___ Data supplied
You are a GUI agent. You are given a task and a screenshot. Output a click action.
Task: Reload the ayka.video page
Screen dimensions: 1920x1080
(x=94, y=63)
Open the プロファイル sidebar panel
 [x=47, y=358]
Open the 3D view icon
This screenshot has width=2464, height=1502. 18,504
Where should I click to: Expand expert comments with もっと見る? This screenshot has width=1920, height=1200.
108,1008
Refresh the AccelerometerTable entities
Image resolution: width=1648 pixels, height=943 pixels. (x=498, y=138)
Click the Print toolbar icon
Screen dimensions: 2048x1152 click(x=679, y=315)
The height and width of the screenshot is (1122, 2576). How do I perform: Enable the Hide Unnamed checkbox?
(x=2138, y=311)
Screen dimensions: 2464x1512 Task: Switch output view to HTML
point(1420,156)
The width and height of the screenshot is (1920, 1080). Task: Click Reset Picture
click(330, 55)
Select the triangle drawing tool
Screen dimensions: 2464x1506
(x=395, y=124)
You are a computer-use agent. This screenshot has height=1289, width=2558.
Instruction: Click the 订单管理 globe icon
______
● **Work order**: The reply must present every entry, transcribed with its exact wording.

● **Response to this exercise**:
You are a GUI agent. You are given a task and a screenshot. Output a click action.
Task: Reload the ayka.video page
Screen dimensions: 1920x1080
(x=94, y=63)
Open the プロファイル sidebar panel
 [x=47, y=358]
Open the 3D view icon
This screenshot has width=2464, height=1502. 18,504
Where should I click to: Expand expert comments with もっと見る? This screenshot has width=1920, height=1200.
108,1008
Refresh the AccelerometerTable entities
Image resolution: width=1648 pixels, height=943 pixels. (x=498, y=138)
Click the Print toolbar icon
Screen dimensions: 2048x1152 click(x=679, y=315)
The height and width of the screenshot is (1122, 2576). How do I perform: Enable the Hide Unnamed checkbox?
(x=2138, y=311)
Screen dimensions: 2464x1512 Task: Switch output view to HTML
point(1420,156)
The width and height of the screenshot is (1920, 1080). Task: Click Reset Picture
click(330, 55)
Select the triangle drawing tool
Screen dimensions: 2464x1506
(x=395, y=124)
You are a computer-use agent. This screenshot has height=1289, width=2558.
Instruction: Click the 订单管理 globe icon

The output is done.